From the line that contains "Where should I" through the end of the records below, write out each line exactly as it appears, but not the pictures.

### DATA UNDER STUDY
* * * * * * * * *

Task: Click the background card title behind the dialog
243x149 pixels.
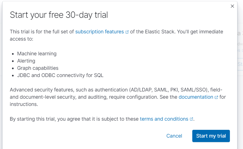Action: pos(240,34)
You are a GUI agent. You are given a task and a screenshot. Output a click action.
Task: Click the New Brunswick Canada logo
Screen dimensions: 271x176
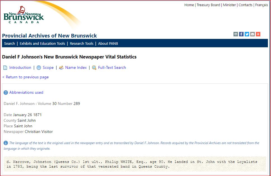coord(24,15)
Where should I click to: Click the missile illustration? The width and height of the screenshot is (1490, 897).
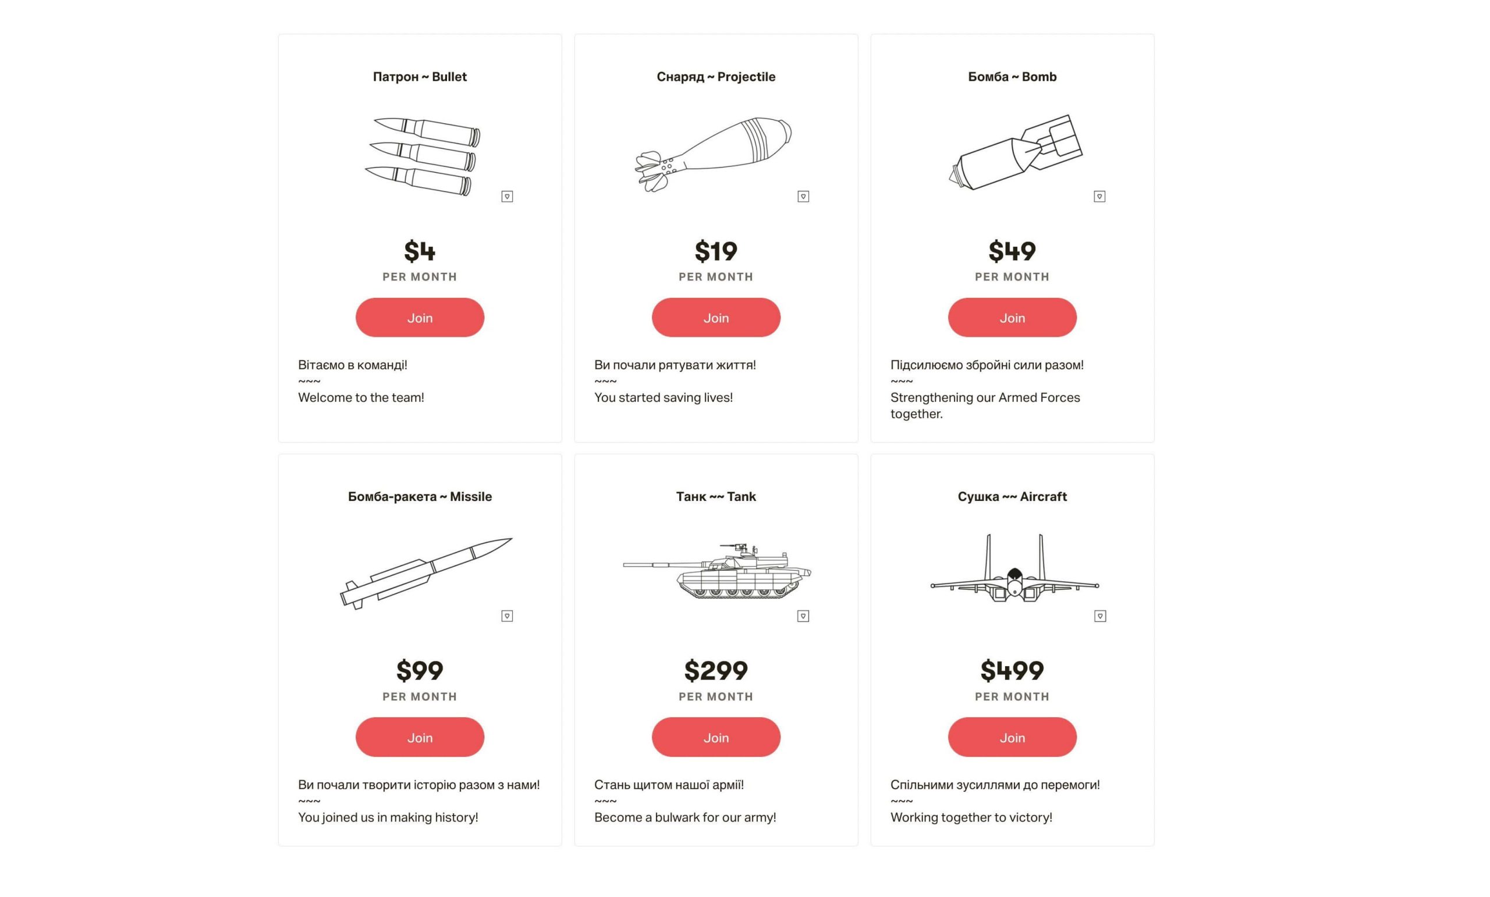(x=425, y=572)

* * * * * * * * *

### FINAL ANSWER
Where should I click to: Click the missile illustration? The width and height of the screenshot is (1490, 897).
(x=425, y=572)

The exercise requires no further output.